— Он что не знал, что вы врач?

— Знал, конечно… но я же по статье шел…

— По статье. Мы все по статье и шли, и стояли, и жили… а за ер аф зей…

— Ну!.. «вредительство»… наверное, боялся… я бы тоже боялся иметь дело с таким человеком, как у меня в деле было… — Они вошли в дом, и стало понятно, что он здесь не редкий гость…

— Раздевайтесь! — Пригласила Дора, и когда они уселись с двух сторон круглого, застеленного льняной скатертью стола, положив на нее руки, сказала: — Сейчас отдышусь и поставлю чай… Рома молчит… со своим «полем»… — продолжила она… там тоже сейчас снег… и он не любит чистить дорожки…

— Плохие вести приходят быстро… не волнуйтесь, пусть лучше молчит…

— Я думала, кого спросить, но мне-то лучше молчать… и вы никогда не лечили?.. Простите, если я слишком болтлива… но за день тут так намолчишься…

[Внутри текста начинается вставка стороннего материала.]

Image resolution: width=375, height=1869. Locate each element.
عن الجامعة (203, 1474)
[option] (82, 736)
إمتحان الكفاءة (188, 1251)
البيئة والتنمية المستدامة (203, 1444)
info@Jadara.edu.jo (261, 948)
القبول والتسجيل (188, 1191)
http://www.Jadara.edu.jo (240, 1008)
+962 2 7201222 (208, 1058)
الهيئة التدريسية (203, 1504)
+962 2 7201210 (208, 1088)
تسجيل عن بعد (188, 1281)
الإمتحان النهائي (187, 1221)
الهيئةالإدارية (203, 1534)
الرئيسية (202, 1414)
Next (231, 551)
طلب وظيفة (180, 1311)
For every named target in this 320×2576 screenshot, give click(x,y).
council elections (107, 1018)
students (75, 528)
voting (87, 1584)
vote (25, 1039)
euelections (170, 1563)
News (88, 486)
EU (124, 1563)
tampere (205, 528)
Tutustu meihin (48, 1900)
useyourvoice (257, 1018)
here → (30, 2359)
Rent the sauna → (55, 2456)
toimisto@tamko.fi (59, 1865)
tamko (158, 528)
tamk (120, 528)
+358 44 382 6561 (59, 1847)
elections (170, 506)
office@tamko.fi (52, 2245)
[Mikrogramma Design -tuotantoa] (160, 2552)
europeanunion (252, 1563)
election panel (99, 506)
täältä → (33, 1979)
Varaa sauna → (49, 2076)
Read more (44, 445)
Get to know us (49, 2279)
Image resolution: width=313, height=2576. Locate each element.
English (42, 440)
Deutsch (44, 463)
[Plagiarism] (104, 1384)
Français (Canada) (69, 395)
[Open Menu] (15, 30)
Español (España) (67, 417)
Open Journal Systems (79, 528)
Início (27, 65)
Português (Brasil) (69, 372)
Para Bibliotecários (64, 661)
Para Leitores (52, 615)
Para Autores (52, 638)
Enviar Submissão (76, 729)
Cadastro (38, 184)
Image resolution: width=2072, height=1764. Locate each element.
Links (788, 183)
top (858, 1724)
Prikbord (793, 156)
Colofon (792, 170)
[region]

— Почему? Если бы мне было неприятно…

— Вы бы не чистили мне снег! — Продолжила за него Дора.

— Да!

— Это вы так за мной ухаживаете?

— Да!

— Ай-ай-ай! Вам надо жениться!

— Да… — он потупился и помедлил… — Он все знал… когда у его сестры случился аппендицит… он меня вытащил ночью с нар… там на весь огромный лагерь только фельдшер остался… врача перевели в другое место, а нового не прислали… этот Егор Терентьич говорит мне: «У нее аппендицит, доктор!» — Потихоньку так, чтобы майор не слышал. Грамотный был человек, но не хирург… — везти нет смысла — не довезешь, и минус сорок… вдруг машина встанет — конец… и майор меня в комнату, в другую вывел, закрыл дверь и говорит: «Учти — она умрет, и ты в тот же миг, понял? Я тебя спишу просто. Деревом придавило во время работы на лесосеке. Понял? Вот!» Вынул наган и в лицо мне. И все… а я уже почти три года без практики, и руки от лопаты гибкость потеряли… а медикаменты?… но хорошо этот Егор был… он мне, пока я руки мыл говорит: «Учти! Это не сестра его, а зазноба… а жену он для прикрытия держит и живет с ними с обоими… он если что — шлепнет тебя без промаха…» А я ему говорю: «Что ж ты меня перед операцией нервируешь, мог бы и после сказать!» А он мне отвечает: «Это тебе, чтобы лучше осознавал и старался». Я бы и так старался…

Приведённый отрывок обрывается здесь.